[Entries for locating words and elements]
-- BEGIN --

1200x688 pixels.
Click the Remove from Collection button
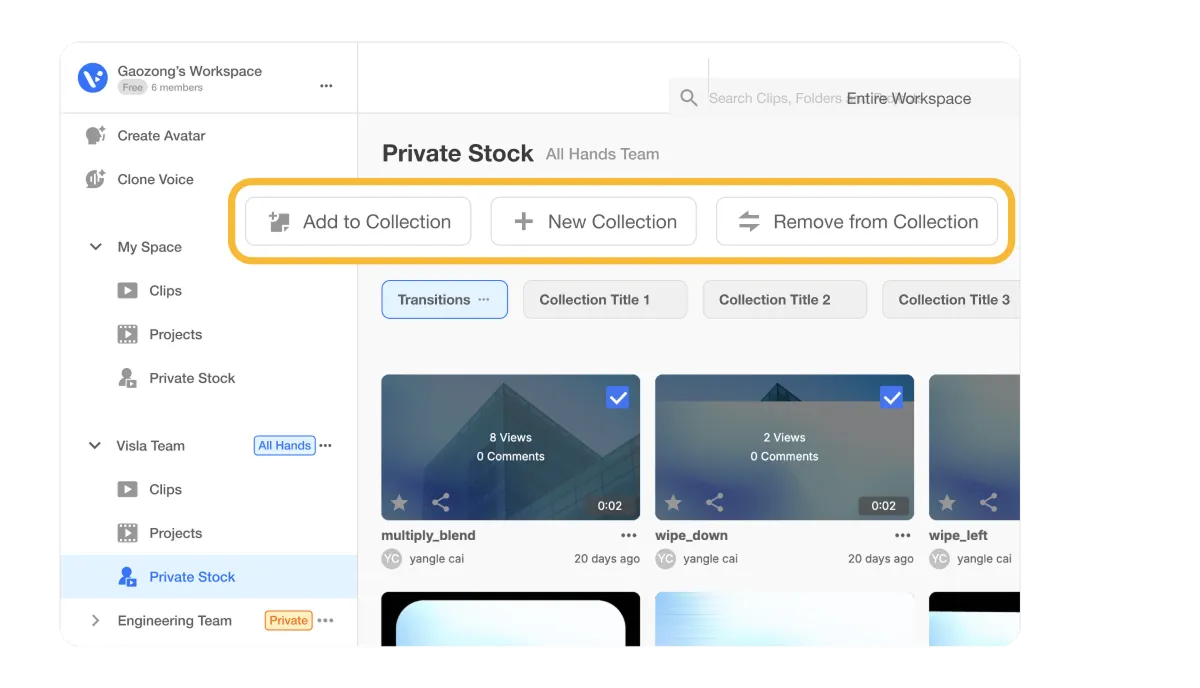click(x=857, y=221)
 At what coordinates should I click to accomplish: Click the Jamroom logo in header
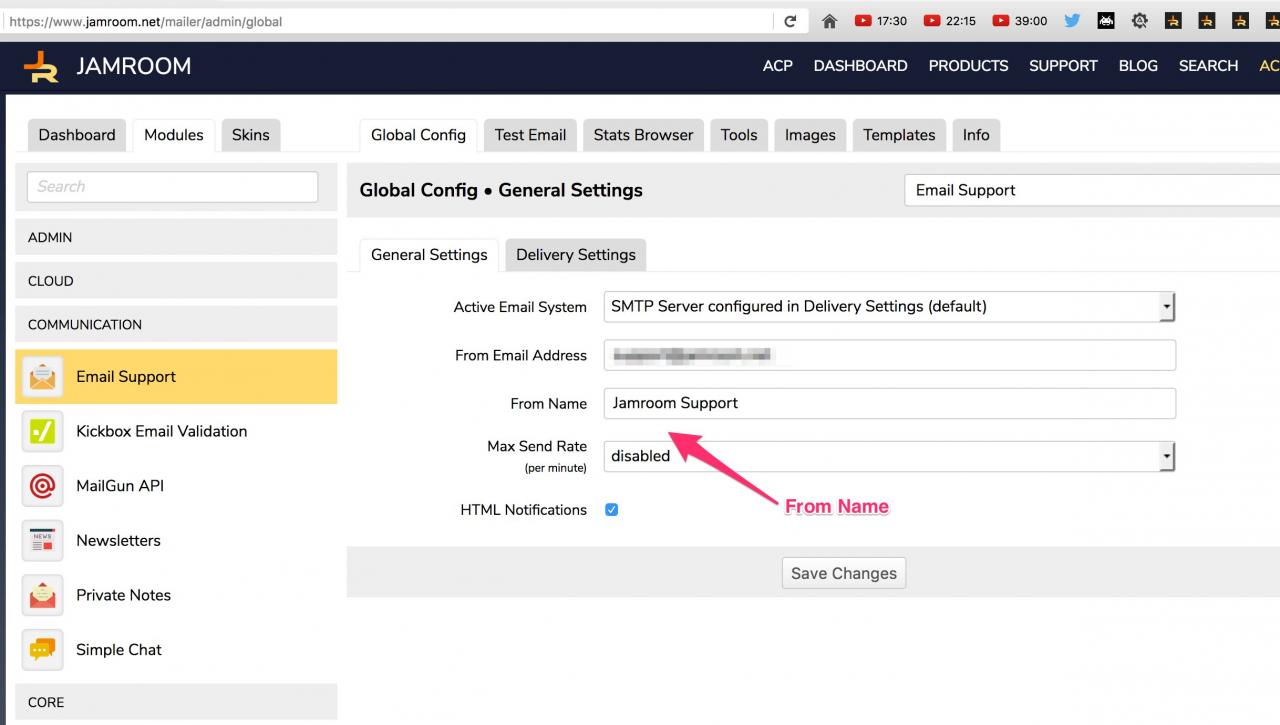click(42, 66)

-- END --

**What to do**. Reproduce all of the data above word for word, leaving out the pictures.

**Answer to this task**.
1200x688 pixels.
Click the Remove from Collection button
click(x=857, y=221)
 At what coordinates should I click to accomplish: Click the Jamroom logo in header
click(42, 66)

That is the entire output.